*** Opening RECORDS FOR THIS EXERCISE ***

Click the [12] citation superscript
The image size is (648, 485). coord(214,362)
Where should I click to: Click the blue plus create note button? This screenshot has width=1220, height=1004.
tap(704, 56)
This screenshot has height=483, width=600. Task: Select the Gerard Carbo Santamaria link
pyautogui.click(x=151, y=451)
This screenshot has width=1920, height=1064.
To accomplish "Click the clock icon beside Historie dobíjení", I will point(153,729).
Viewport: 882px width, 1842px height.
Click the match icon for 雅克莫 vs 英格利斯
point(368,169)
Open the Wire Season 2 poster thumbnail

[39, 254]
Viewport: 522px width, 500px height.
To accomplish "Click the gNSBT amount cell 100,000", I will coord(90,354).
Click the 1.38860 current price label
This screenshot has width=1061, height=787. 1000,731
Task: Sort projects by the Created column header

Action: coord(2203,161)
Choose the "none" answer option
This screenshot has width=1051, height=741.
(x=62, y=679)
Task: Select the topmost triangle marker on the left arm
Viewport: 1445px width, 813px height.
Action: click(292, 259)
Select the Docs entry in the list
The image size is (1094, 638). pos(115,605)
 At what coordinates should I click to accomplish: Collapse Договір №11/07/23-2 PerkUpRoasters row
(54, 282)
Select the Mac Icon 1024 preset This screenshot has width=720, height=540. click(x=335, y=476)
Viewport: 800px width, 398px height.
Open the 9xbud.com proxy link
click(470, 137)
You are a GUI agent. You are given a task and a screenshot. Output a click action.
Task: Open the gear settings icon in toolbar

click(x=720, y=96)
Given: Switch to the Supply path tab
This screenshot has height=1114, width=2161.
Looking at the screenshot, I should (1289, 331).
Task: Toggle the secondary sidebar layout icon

*** Closing RECORDS FOR THIS EXERCISE ***

A verbatim restatement of all the entries above is required.

Click the [12] citation superscript
The image size is (648, 485). coord(214,362)
Where should I click to: Click the blue plus create note button? This screenshot has width=1220, height=1004.
tap(704, 56)
This screenshot has height=483, width=600. Task: Select the Gerard Carbo Santamaria link
pyautogui.click(x=151, y=451)
This screenshot has width=1920, height=1064.
To accomplish "Click the clock icon beside Historie dobíjení", I will point(153,729).
Viewport: 882px width, 1842px height.
Click the match icon for 雅克莫 vs 英格利斯
point(368,169)
Open the Wire Season 2 poster thumbnail

[39, 254]
Viewport: 522px width, 500px height.
To accomplish "Click the gNSBT amount cell 100,000", I will coord(90,354).
Click the 1.38860 current price label
This screenshot has width=1061, height=787. 1000,731
Task: Sort projects by the Created column header

Action: coord(2203,161)
Choose the "none" answer option
This screenshot has width=1051, height=741.
(x=62, y=679)
Task: Select the topmost triangle marker on the left arm
Viewport: 1445px width, 813px height.
Action: click(292, 259)
Select the Docs entry in the list
The image size is (1094, 638). pos(115,605)
 At what coordinates should I click to accomplish: Collapse Договір №11/07/23-2 PerkUpRoasters row
(54, 282)
Select the Mac Icon 1024 preset This screenshot has width=720, height=540. click(x=335, y=476)
Viewport: 800px width, 398px height.
Open the 9xbud.com proxy link
click(470, 137)
You are a GUI agent. You are given a task and a screenshot. Output a click action.
Task: Open the gear settings icon in toolbar

click(x=720, y=96)
Given: Switch to the Supply path tab
This screenshot has height=1114, width=2161.
Looking at the screenshot, I should (1289, 331).
Task: Toggle the secondary sidebar layout icon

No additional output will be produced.